* **PAGE TEXT**:
-- Start --

Spanishdicts: Full spanish dictionaries
In gandalfnicolas/SADCAT: Dictionary creation with stereotype content dictionaries

Spanishdicts

R Documentation

Full spanish dictionaries

Description

Full spanish dictionaries. Word embedding values are based on english data.

Usage

Spanishdicts

Format

A data frame:

Palabra: Spanish word, not stemmed but some preprocessing (e.g., no symbols, spaces, accents)
Palabra_stem: Stemmed version of Palabra
values: Words as obtained from the literature or Wordnet. No preprocessing
values0: lower-case word values
values1: lower-case word values, no spaces or symbols
values2: lower-case word values, no spaces or symbols, lemmatized
values3: lower-case word values, no spaces or symbols, lemmatized, with no ending Ss (not real words. These are the values averaged over in the final dictionaries)
_dict: variables ending in _dict indicate if the word is (1) or not (0) in the dictionary. If accompanied by a _lo it is coding if the word is low & in the dictionary, and if accompanied by a _hi it is coding if the word is high & in the dictionary (i.e., it combines the _dict and _dir variables)

-- End --

* **REQUIRED ACTIONS**:
A. Write out, word for word, the portion of the Spanishdicts documentation that begins with the words containing "Palabra_stem: Stemmed version" and ends with "and _dir variables)".
B. Render this sentence from the Spanishdicts documentation in Spanish: "Word embedding values are based on english data."
The rows that follow have no connection to the Spanishdicts documentation.

* **DATA RECORDS**:
-- Start --

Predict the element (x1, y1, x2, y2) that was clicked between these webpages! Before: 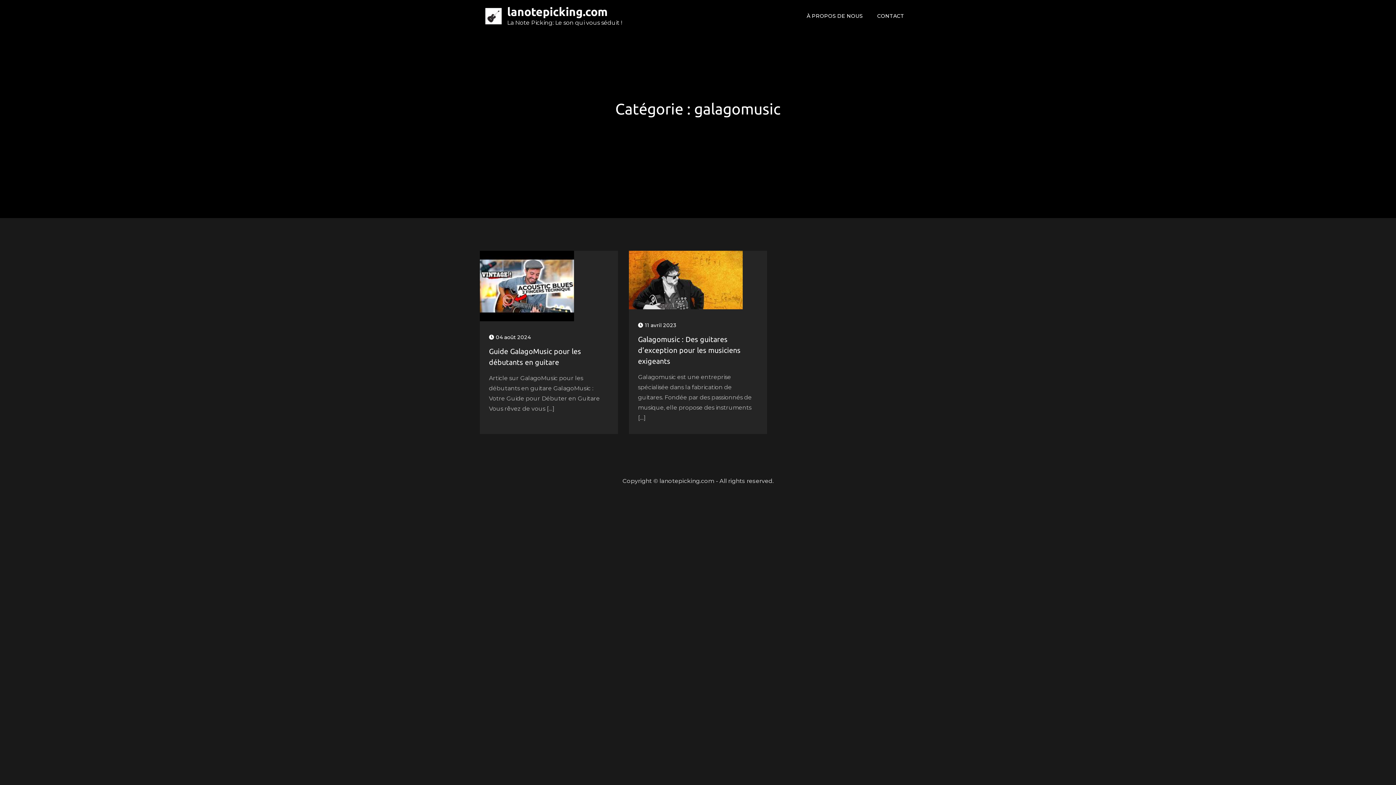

-- End --
-- Start --

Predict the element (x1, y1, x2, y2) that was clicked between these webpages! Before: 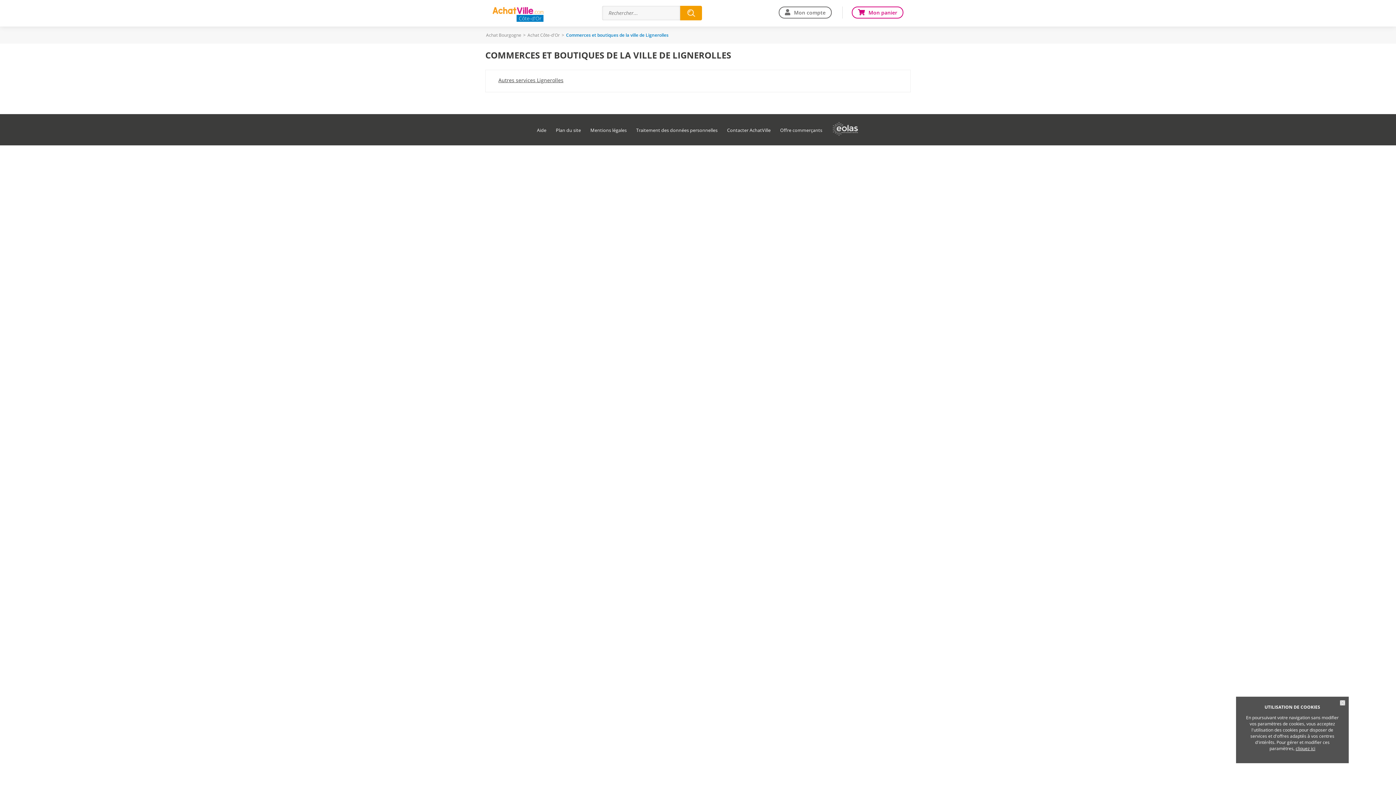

-- End --
-- Start --

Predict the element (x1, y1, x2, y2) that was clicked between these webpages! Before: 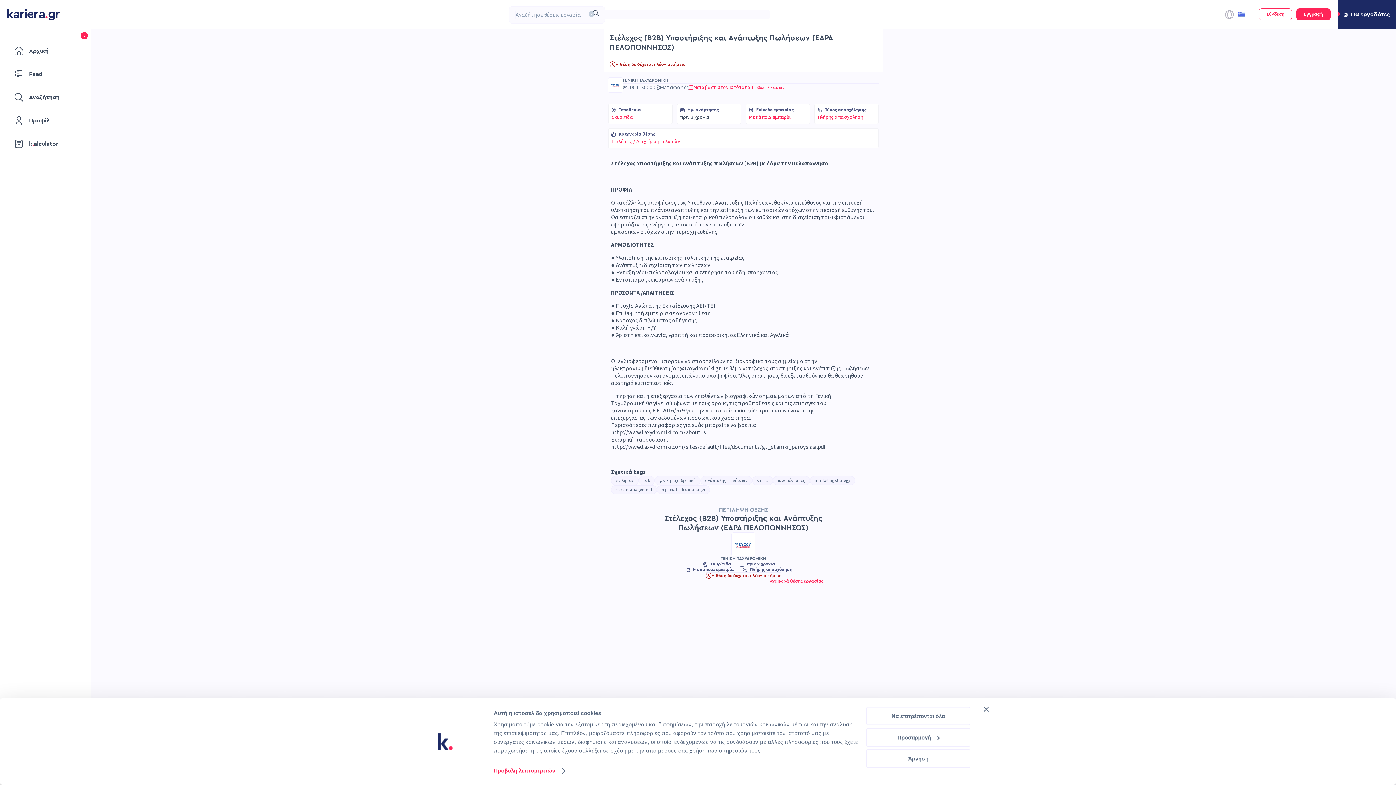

-- End --

* **ANSWERS TO THE EXERCISE**:
A.
Palabra_stem: Stemmed version of Palabra
values: Words as obtained from the literature or Wordnet. No preprocessing
values0: lower-case word values
values1: lower-case word values, no spaces or symbols
values2: lower-case word values, no spaces or symbols, lemmatized
values3: lower-case word values, no spaces or symbols, lemmatized, with no ending Ss (not real words. These are the values averaged over in the final dictionaries)
_dict: variables ending in _dict indicate if the word is (1) or not (0) in the dictionary. If accompanied by a _lo it is coding if the word is low & in the dictionary, and if accompanied by a _hi it is coding if the word is high & in the dictionary (i.e., it combines the _dict and _dir variables)

B. Los valores de incrustación de palabras se basan en datos en inglés.